### TASK TO CARRY OUT
Even if the data beneath seems repetitive, write it all out again exactly.

### INPUT DATA
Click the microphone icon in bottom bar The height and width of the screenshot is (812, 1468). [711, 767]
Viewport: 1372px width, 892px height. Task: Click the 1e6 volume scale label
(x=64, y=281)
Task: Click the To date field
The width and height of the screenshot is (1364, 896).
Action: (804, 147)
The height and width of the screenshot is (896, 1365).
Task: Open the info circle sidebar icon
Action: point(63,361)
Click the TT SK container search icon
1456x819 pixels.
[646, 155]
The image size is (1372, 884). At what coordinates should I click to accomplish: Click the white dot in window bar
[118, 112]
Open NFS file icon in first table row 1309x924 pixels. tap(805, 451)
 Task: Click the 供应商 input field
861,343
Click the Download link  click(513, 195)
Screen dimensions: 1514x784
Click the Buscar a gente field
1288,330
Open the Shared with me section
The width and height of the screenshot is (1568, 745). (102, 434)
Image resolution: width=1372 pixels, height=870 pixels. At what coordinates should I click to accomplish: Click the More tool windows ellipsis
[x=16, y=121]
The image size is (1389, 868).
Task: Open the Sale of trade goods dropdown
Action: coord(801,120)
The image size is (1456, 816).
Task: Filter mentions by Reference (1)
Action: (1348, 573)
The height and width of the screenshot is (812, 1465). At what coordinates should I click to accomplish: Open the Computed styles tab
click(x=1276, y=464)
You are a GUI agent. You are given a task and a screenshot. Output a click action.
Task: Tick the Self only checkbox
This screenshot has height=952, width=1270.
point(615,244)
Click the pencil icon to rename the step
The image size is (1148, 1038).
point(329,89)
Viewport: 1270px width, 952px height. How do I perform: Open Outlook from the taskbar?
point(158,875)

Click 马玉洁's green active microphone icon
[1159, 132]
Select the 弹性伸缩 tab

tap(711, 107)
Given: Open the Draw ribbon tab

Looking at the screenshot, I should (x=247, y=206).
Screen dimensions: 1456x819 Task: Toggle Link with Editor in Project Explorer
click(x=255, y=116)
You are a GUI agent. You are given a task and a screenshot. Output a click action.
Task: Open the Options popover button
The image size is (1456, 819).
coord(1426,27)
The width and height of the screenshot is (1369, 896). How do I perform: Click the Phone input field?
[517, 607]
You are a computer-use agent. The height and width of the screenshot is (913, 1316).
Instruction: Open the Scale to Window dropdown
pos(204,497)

### RESULT OF THIS TASK
Click the microphone icon in bottom bar The height and width of the screenshot is (812, 1468). [711, 767]
Viewport: 1372px width, 892px height. Task: Click the 1e6 volume scale label
(x=64, y=281)
Task: Click the To date field
The width and height of the screenshot is (1364, 896).
Action: (804, 147)
The height and width of the screenshot is (896, 1365).
Task: Open the info circle sidebar icon
Action: point(63,361)
Click the TT SK container search icon
1456x819 pixels.
[646, 155]
The image size is (1372, 884). At what coordinates should I click to accomplish: Click the white dot in window bar
[118, 112]
Open NFS file icon in first table row 1309x924 pixels. tap(805, 451)
 Task: Click the 供应商 input field
861,343
Click the Download link  click(513, 195)
Screen dimensions: 1514x784
Click the Buscar a gente field
1288,330
Open the Shared with me section
The width and height of the screenshot is (1568, 745). (102, 434)
Image resolution: width=1372 pixels, height=870 pixels. At what coordinates should I click to accomplish: Click the More tool windows ellipsis
[x=16, y=121]
The image size is (1389, 868).
Task: Open the Sale of trade goods dropdown
Action: coord(801,120)
The image size is (1456, 816).
Task: Filter mentions by Reference (1)
Action: (1348, 573)
The height and width of the screenshot is (812, 1465). At what coordinates should I click to accomplish: Open the Computed styles tab
click(x=1276, y=464)
You are a GUI agent. You are given a task and a screenshot. Output a click action.
Task: Tick the Self only checkbox
This screenshot has height=952, width=1270.
point(615,244)
Click the pencil icon to rename the step
The image size is (1148, 1038).
point(329,89)
Viewport: 1270px width, 952px height. How do I perform: Open Outlook from the taskbar?
point(158,875)

Click 马玉洁's green active microphone icon
[1159, 132]
Select the 弹性伸缩 tab

tap(711, 107)
Given: Open the Draw ribbon tab

Looking at the screenshot, I should (x=247, y=206).
Screen dimensions: 1456x819 Task: Toggle Link with Editor in Project Explorer
click(x=255, y=116)
You are a GUI agent. You are given a task and a screenshot. Output a click action.
Task: Open the Options popover button
The image size is (1456, 819).
coord(1426,27)
The width and height of the screenshot is (1369, 896). How do I perform: Click the Phone input field?
[517, 607]
You are a computer-use agent. The height and width of the screenshot is (913, 1316).
Instruction: Open the Scale to Window dropdown
pos(204,497)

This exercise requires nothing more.